No icon

Refleksi Hardiknas, Ketua IKA UNJ Sebut Ada Tiga Ancaman Pendidikan

JAKARTA, PIKIRANJABAR – Peringatan Hari Pendidikan Nasional (Hardiknas) menjadi refleksi bagi Ikatan Alumni Universitas Negeri Jakarta (IKA UNJ). Setidaknya saat ini ada tiga ancaman yang ancaman bagi para generasi muda. Di antaranya, ancaman narkoba, kekerasan pada institusi pendidikan dan krisis kebangsaan. Hal tersebut diungkap oleh Ketua IKA UNJ, Juri Ardianto.

”Tujuan pendidikan adalah membentuk generasi yang memiliki bekal moral, intelektual dan kapasitas untuk kepentingan dirinya , bangsa dan negara. Namun demikian, akhir-akhir ini untuk mewujudkan tujuan-tujuan mulia tersebut, dunia pendidikan menghadapi tantangan yang semakin tidak ringan,” ungkap Mantan Ketua KPU RI kepada Pikiran Jabar, Selasa (01/05/2018).

Dia menjelaskan, ancaman pertama adalah penyalahgunaan narkoba. Pendidikan diklaim memiliki peranan dalam mengatasi penyalahgunaan narkoba.
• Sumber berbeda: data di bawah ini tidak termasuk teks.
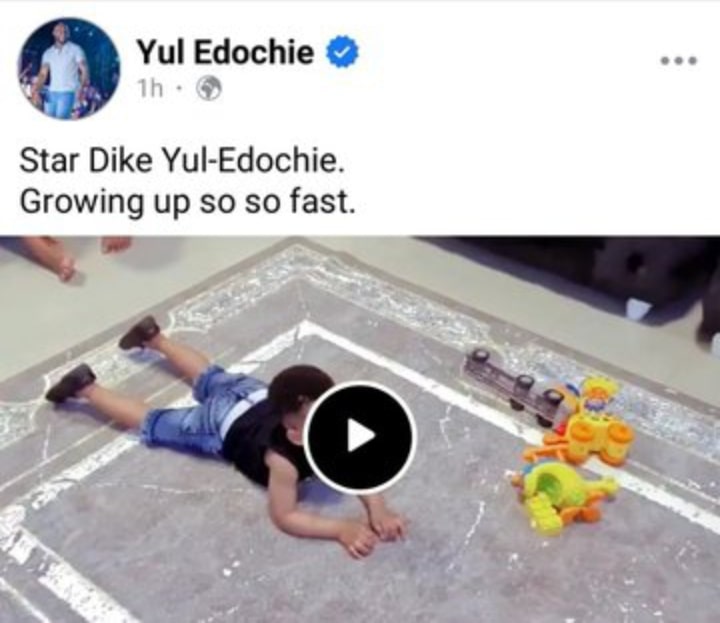Click the rug's white border corner in the video
The width and height of the screenshot is (720, 623).
click(303, 328)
Ironinya, menurut data Puslitkes UI dan BNN terdapat sekitar 27,32 persen pengguna narkoba di Indonesia berasal dari kalangan pelajar dan mahasiswa. Data lainnya, World Drugs Report 2016 sejak 2008 sampai 2015 telah terindikasi sebanyak 644 total NPS (new psychoactive substances) yang dilaporkan oleh 102 negara dan 65 jenis baru ini telah masuk ke Indonesia.
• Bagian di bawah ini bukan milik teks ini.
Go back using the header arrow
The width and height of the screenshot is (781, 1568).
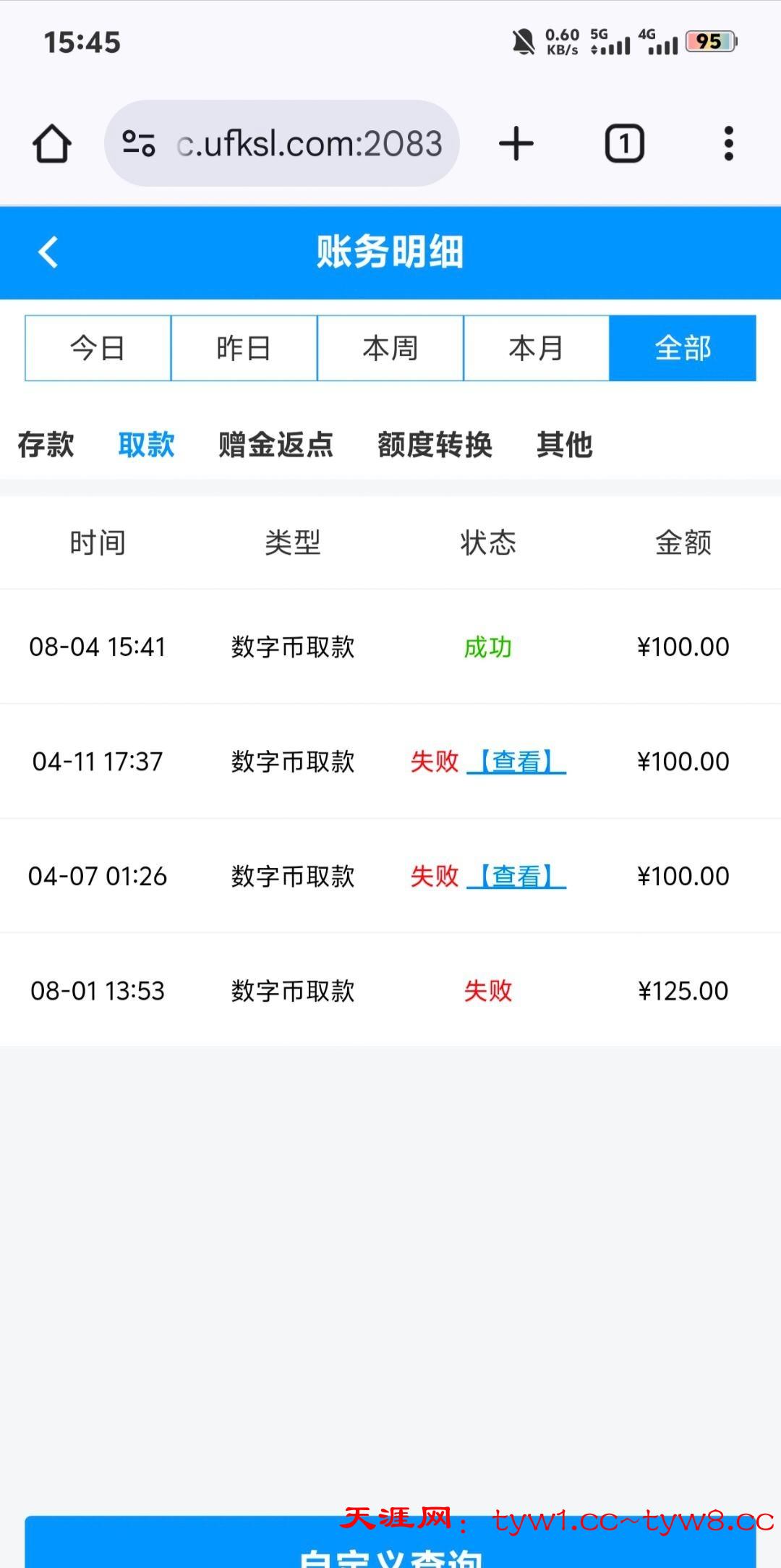coord(48,252)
”Ancaman kedua adalah kekerasan pada institusi pendidikan. Kekerasan fisik maupun kekerasan mental ini sudah menjangkit ke pihak-pihak utama dalam institusi pendidikan, baik perorangan maupun kelompok,” jelasnya.

Kekerasan sudah dilakukan oleh antar anak murid, murid kepada guru atau sebaliknya guru kepada murid, orang tua murid dengan anak maupun guru. Ini sudah menunjukkan bahwa pendidikan sudah darurat akan kekerasan. Kekerasam tersebut seringkali tersebut secara berantai melalui jaringan media sosial.

Tantangan terakhir adalah krisis kebangsaan. Hal tersebut juga diperkuat juga oleh Survei Alvara Research Center. Di mana, lanjut dia, Alvara menemukan ada sebagian milenial atau generasi kelahiran akhir 1980-an dan awal 1990-an, setuju pada konsep khilafah sebagai bentuk negara. Survei dilakukan terhadap 4.200 milenial.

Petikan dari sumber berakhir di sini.